Family Of Girl Who Died In US Border Patrol Custody Denied Ambulance, Investigation Finds

June 1 (Reuters) – An investigation into the death of an 8-year-old Panamanian girl while in custody of the U.S. Border Patrol in Harlingen, Texas, showed that the family was repeatedly denied an ambulance, the U.S. Customs and Border Protection (CBP) said on Thursday.

The child died on May 17 after experiencing a medical emergency at the agency’s station in Harlingen, three days after being transferred from the Donna Processing Facility, near the border in Donna, Texas, for medical isolation.

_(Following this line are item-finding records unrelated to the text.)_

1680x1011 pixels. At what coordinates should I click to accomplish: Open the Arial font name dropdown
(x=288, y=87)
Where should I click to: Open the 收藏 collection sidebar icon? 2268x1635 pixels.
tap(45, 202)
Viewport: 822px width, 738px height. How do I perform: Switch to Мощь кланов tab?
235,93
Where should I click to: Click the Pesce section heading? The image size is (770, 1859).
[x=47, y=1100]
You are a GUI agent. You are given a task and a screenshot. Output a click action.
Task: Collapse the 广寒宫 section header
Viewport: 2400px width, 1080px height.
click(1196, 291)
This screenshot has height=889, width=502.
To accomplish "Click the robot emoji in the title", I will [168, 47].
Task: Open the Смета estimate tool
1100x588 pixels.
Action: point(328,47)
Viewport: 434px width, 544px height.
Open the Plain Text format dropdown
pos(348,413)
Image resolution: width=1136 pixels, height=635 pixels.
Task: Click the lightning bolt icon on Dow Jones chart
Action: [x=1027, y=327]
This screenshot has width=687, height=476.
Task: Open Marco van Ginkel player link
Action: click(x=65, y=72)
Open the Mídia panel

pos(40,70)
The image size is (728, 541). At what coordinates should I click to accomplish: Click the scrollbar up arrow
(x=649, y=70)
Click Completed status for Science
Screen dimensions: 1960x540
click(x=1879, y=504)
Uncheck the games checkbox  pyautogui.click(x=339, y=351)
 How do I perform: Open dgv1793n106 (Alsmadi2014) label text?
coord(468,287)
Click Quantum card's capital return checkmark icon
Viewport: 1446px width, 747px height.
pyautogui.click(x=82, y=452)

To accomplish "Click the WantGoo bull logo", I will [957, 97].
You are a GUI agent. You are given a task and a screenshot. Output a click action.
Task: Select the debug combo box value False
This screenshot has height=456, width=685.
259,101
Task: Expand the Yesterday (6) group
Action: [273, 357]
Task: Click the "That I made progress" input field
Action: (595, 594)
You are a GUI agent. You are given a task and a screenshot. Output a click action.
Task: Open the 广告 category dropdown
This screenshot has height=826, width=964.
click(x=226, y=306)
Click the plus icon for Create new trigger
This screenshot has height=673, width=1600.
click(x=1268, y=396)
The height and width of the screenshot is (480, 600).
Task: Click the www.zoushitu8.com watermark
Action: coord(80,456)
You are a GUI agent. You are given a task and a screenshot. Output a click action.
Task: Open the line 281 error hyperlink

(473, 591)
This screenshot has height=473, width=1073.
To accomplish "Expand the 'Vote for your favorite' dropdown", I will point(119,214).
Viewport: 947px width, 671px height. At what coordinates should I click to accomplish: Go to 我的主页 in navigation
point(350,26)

Acting CBP Commissioner Troy Miller called the child’s death “a deeply upsetting and unacceptable tragedy” in a statement, and pledged to take actions – including a ban on some medical providers involved and review of medically vulnerable people in the organization’s custody.

The family had been held by CBP for nine days despite agency policy limiting custody to 72 hours.

The family was being held for deportation, two U.S. Department of Homeland Security officials said, requesting anonymity to discuss details of the case. DHS did not immediately reply to a request for comment.

Neither Border Patrol agents nor the contracted medical personnel who interacted with the family in Harlingen acknowledged being aware of the girl’s medical conditions, which included sickle cell anemia and congenital heart disease, CBP said.

The family had reported the girl’s medical history at the Donna facility, CBP said, adding that the girl’s mother had requested three or four times that an ambulance be called or that the child be taken to a hospital.

The girl had ran a fever which peaked at 104.9 degrees Fahrenheit (40.5°C) over the early morning of May 16, CBP said, adding she had been prescribed flu and fever reducing drugs, given ice packs and a cold shower.

“Despite the girl’s condition, her mother’s concerns, and the series of treatments required to manage her condition, contracted medical personnel did not transfer her to a hospital for higher-level care,” the statement said.

In addition, CBP said, surveillance cameras at the Harlingen station had not been working while the family was in custody, forcing them to rely on staff interviews.

The latest details about the incident came from an ongoing investigation by CBP’s Office of Professional Responsibility and remain subject to verification, the agency said.